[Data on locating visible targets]
###

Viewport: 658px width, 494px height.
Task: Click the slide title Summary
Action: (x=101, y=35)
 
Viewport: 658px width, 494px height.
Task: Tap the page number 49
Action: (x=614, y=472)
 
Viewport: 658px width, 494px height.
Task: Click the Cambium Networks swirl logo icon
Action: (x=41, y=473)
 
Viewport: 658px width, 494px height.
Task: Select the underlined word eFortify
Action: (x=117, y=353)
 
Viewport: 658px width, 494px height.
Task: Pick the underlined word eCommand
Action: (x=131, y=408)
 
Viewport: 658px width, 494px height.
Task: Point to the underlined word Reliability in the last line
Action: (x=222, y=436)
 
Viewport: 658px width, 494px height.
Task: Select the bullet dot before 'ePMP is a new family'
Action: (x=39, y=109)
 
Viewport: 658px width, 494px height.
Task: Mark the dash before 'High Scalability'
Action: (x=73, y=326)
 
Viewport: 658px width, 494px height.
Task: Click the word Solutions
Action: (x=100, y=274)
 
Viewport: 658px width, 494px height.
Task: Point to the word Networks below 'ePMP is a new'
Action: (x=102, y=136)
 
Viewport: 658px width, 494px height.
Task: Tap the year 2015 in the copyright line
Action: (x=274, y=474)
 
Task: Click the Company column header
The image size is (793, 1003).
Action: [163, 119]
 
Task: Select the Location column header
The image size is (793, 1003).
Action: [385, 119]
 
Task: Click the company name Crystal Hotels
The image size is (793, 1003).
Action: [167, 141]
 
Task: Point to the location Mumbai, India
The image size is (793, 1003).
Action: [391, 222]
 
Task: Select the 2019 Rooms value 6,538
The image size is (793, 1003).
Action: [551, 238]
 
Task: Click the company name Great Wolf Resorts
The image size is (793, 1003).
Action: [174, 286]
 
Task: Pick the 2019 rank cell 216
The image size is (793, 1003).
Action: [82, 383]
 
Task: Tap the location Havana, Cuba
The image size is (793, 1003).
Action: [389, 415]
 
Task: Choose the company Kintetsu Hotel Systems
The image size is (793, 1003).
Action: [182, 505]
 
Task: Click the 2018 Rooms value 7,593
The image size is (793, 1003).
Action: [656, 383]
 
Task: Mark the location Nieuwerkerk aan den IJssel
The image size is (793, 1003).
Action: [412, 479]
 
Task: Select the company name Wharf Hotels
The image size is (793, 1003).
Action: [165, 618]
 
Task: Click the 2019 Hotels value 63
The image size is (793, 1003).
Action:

###

Write out again every line starting with the line with "Task: Select the 2019 Rooms value 6,538" and going on through the line with "Action: [412, 479]", the Task lines included. Scale each coordinate in the Action lines by 1.15, round it to a whole number with halves going up, and keep everything else unchanged.

RESPONSE BELOW >>
Task: Select the 2019 Rooms value 6,538
The image size is (793, 1003).
Action: [634, 274]
 
Task: Click the company name Great Wolf Resorts
The image size is (793, 1003).
Action: [200, 329]
 
Task: Pick the 2019 rank cell 216
The image size is (793, 1003).
Action: [94, 440]
 
Task: Tap the location Havana, Cuba
The image size is (793, 1003).
Action: [447, 477]
 
Task: Choose the company Kintetsu Hotel Systems
The image size is (793, 1003).
Action: [209, 581]
 
Task: Click the 2018 Rooms value 7,593
The image size is (793, 1003).
Action: [754, 440]
 
Task: Mark the location Nieuwerkerk aan den IJssel
The image size is (793, 1003).
Action: [474, 551]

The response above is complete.